In the entries that follow, how many lines hold the string "Open"? Give only that number.

■ **Screenshot grounding data**:
• • • • • • •
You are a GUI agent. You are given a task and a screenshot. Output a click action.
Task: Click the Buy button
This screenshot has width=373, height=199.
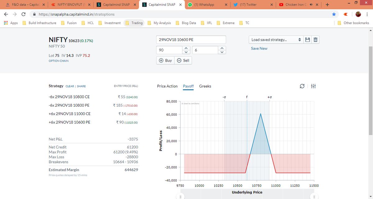coord(165,61)
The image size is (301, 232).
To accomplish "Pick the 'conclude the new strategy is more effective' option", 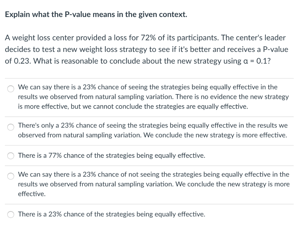I will click(11, 127).
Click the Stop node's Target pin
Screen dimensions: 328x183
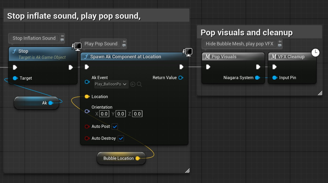coord(15,78)

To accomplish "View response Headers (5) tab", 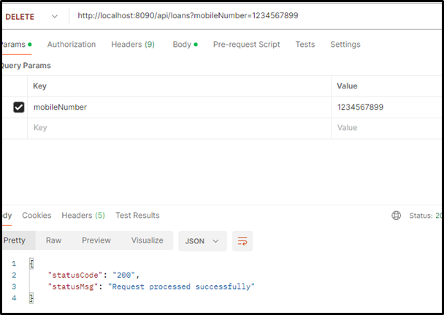I will [83, 216].
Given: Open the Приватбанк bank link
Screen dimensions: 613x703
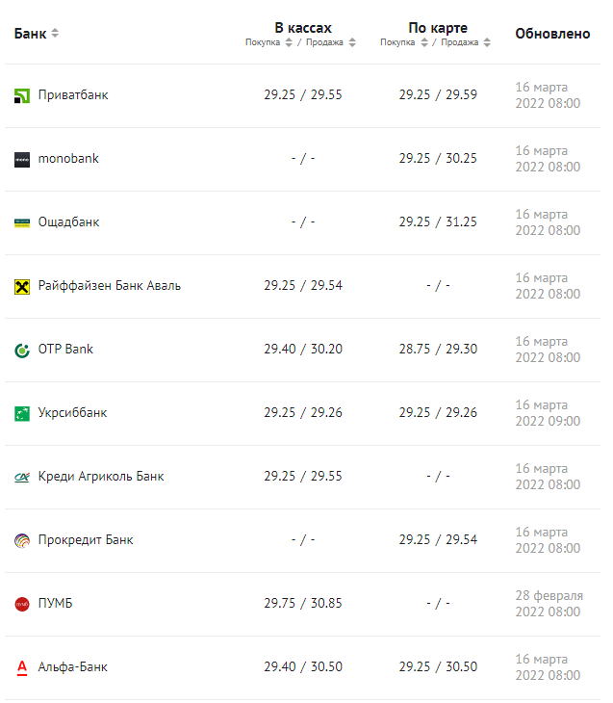Looking at the screenshot, I should tap(73, 95).
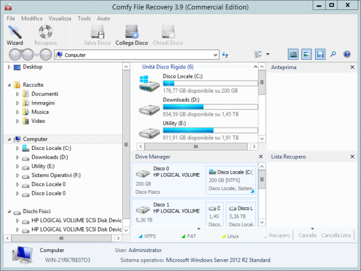361x271 pixels.
Task: Toggle the Drive Manager panel button
Action: 293,54
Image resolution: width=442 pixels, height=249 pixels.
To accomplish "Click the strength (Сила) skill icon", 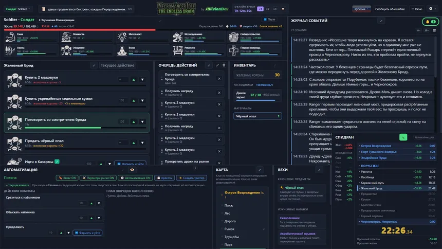I will pyautogui.click(x=10, y=37).
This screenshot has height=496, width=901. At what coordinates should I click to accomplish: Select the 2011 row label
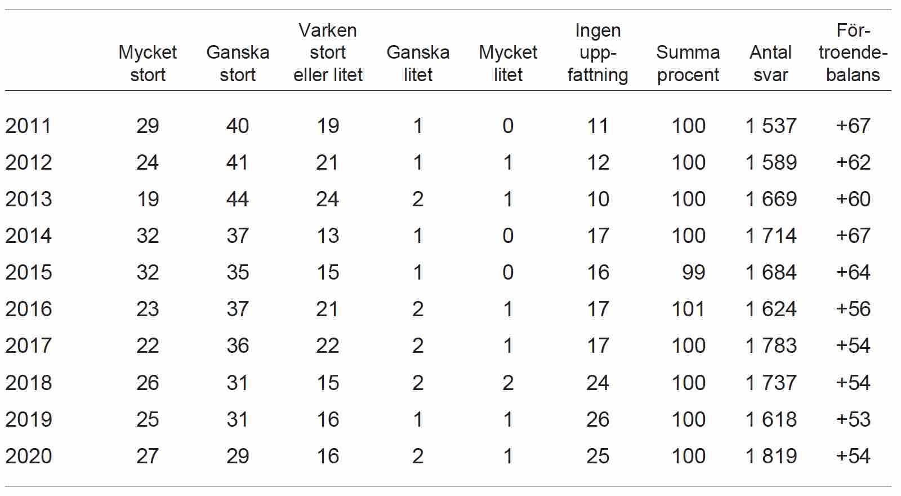(29, 126)
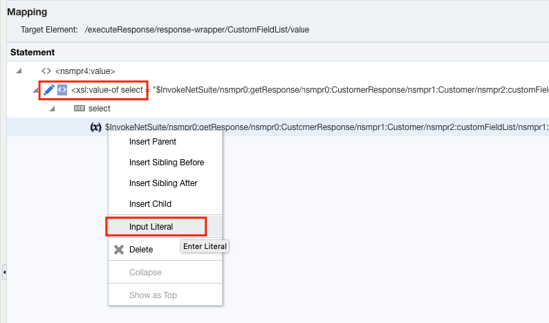Collapse the xsl:value-of node triangle
The height and width of the screenshot is (323, 549).
pyautogui.click(x=35, y=90)
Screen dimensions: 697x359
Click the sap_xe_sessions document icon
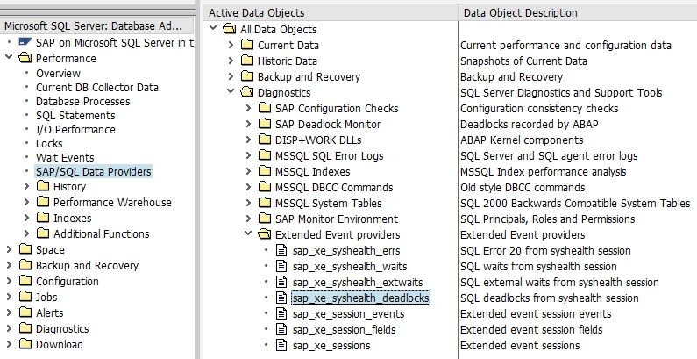[x=281, y=346]
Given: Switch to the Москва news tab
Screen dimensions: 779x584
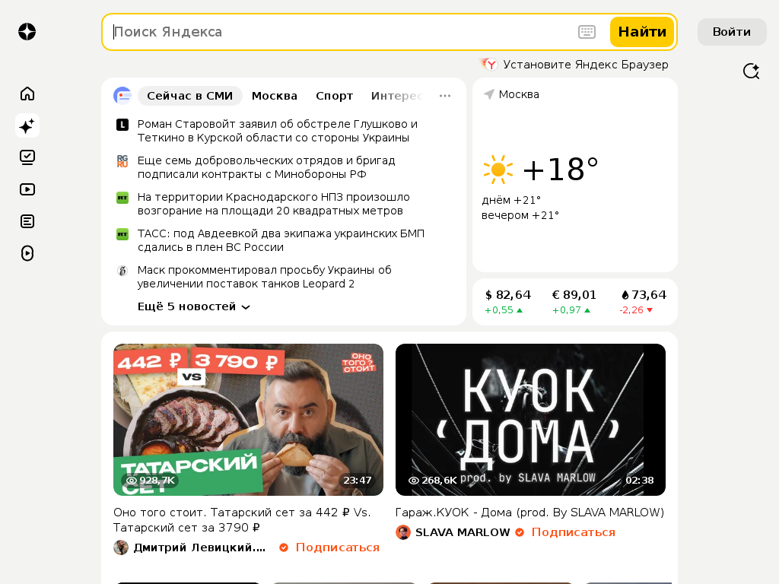Looking at the screenshot, I should coord(274,96).
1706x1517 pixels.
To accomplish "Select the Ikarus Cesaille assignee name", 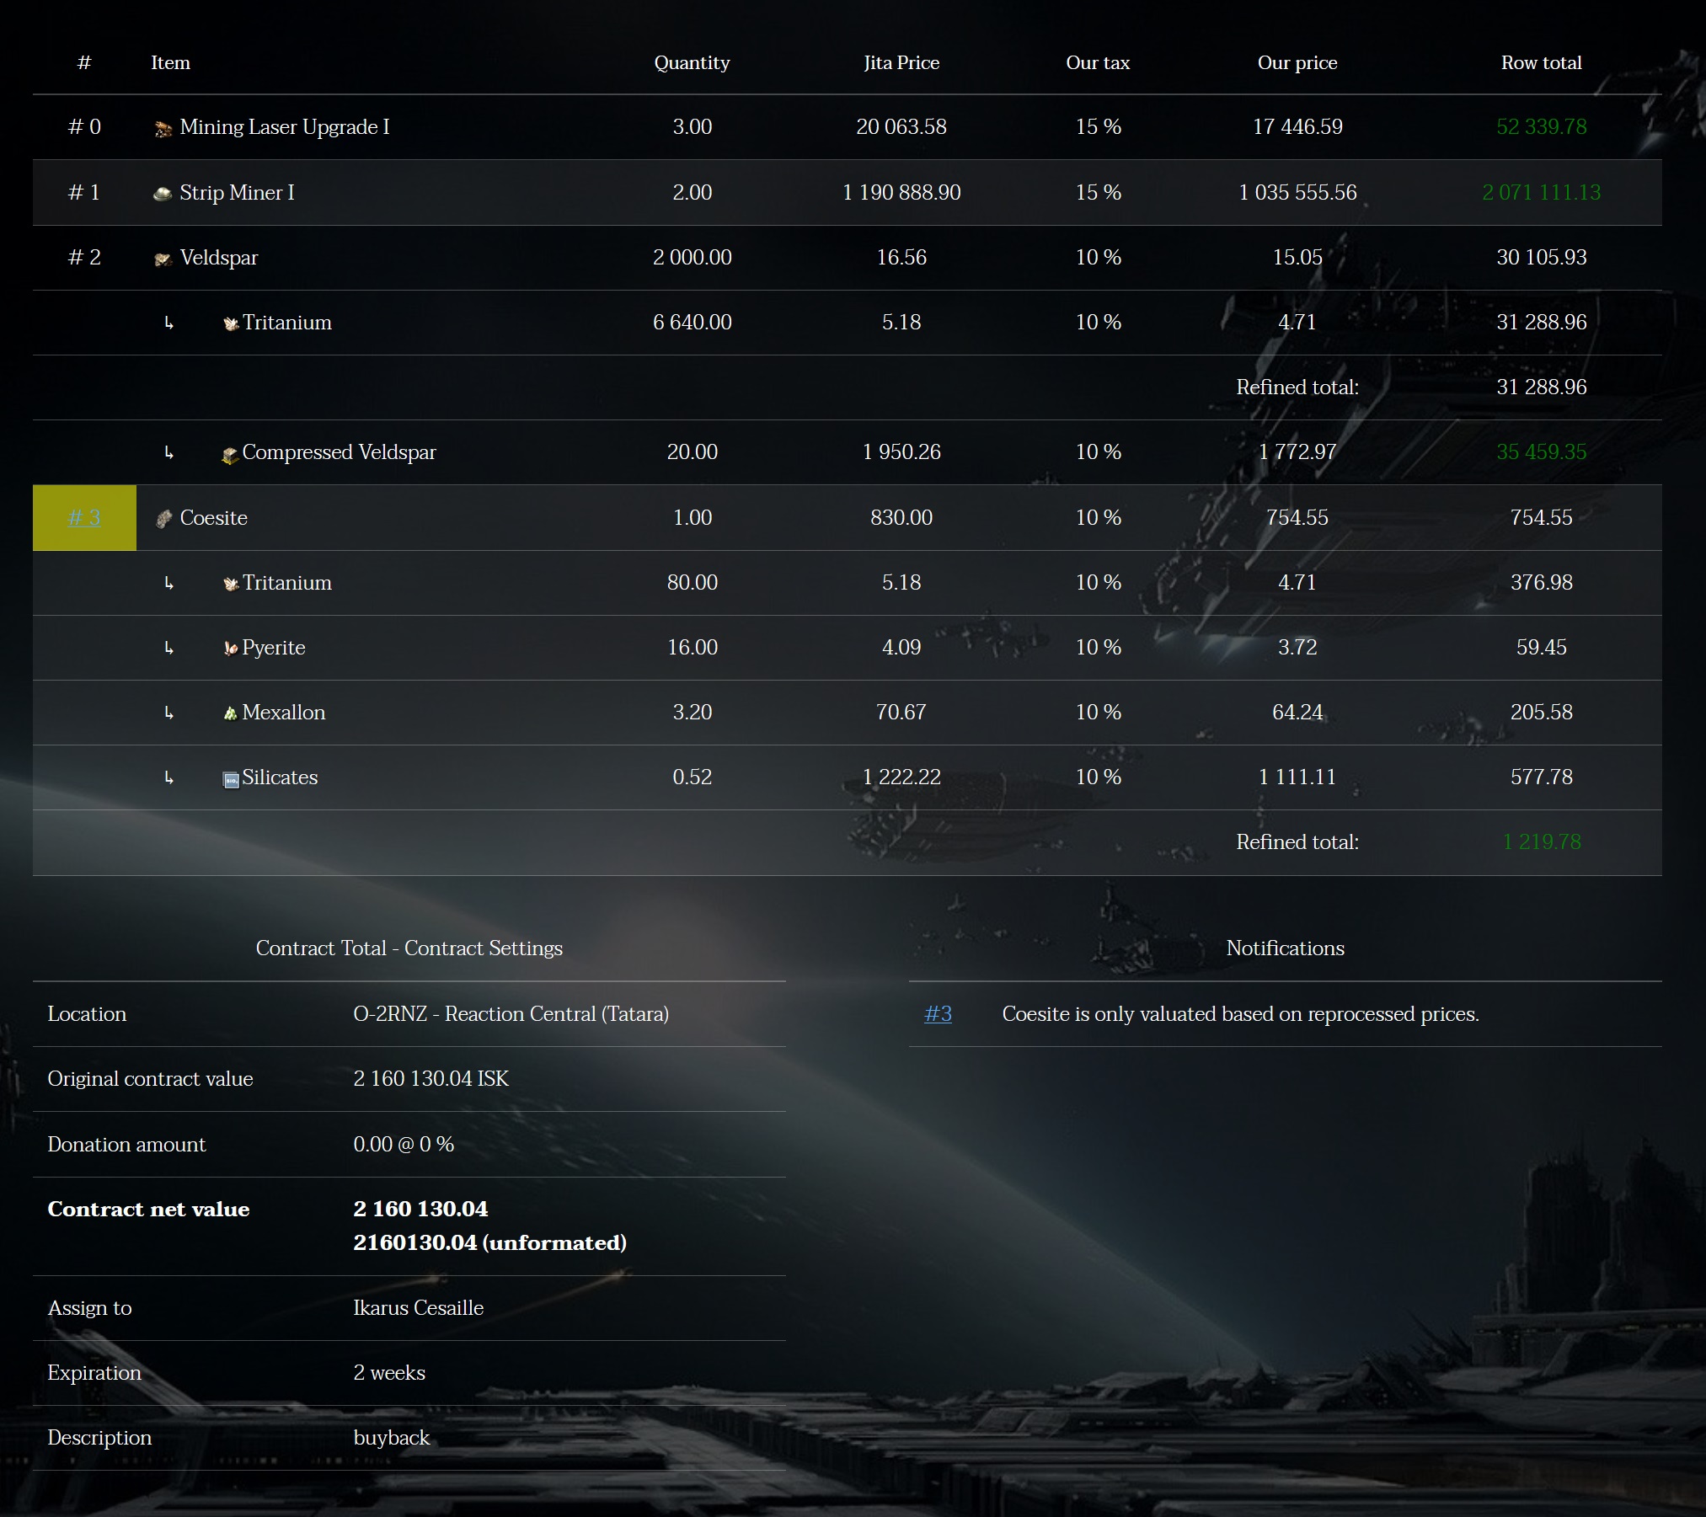I will (x=418, y=1307).
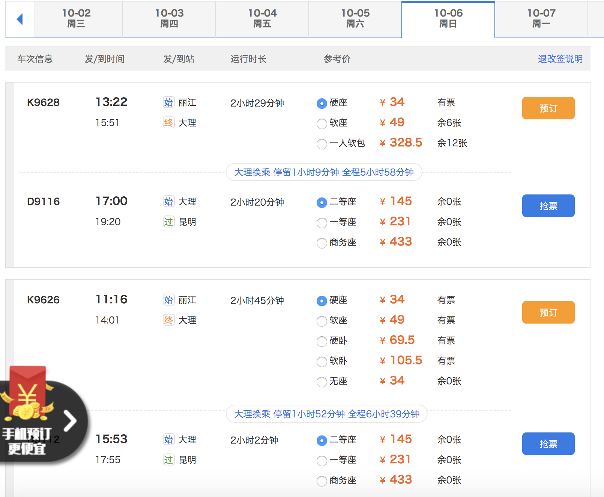Viewport: 604px width, 497px height.
Task: Choose 商务座 for train D9116
Action: (x=322, y=243)
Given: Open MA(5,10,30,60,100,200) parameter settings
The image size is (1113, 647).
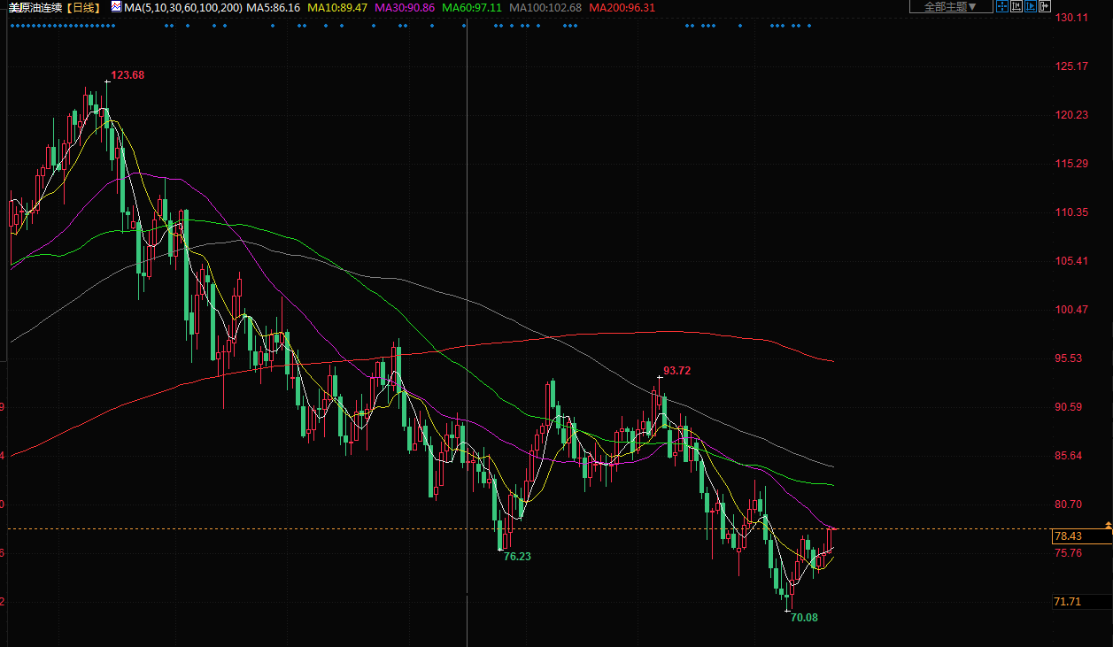Looking at the screenshot, I should tap(183, 7).
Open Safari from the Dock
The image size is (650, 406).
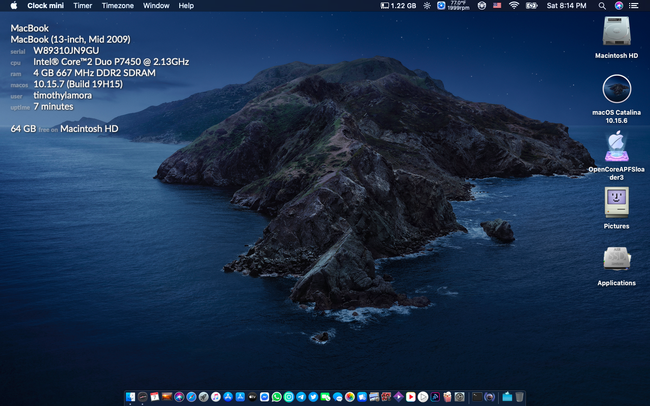pos(191,397)
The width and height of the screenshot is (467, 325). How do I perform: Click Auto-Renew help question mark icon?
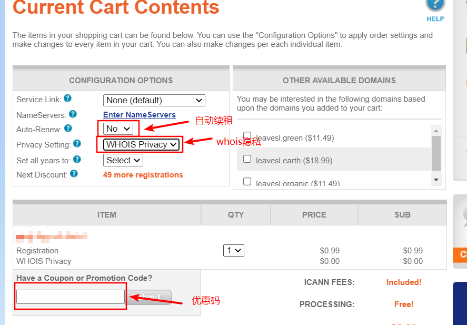point(68,128)
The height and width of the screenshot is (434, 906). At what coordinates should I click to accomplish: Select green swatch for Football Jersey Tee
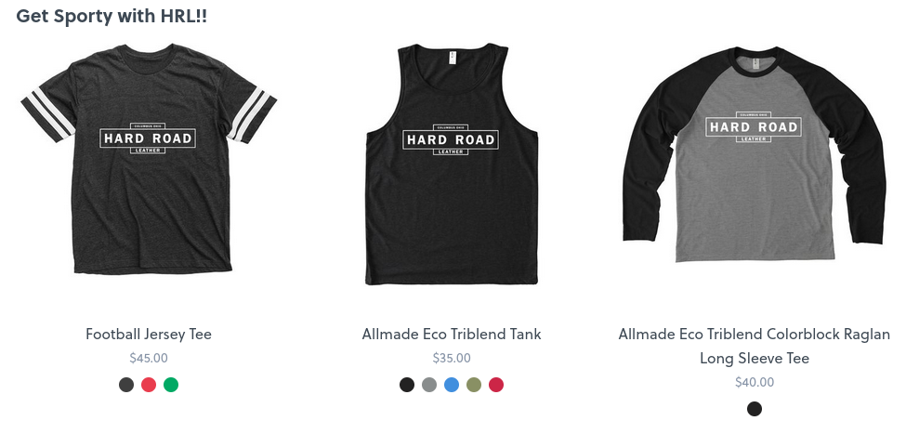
• • • • • • •
■ **Problem solution**: 3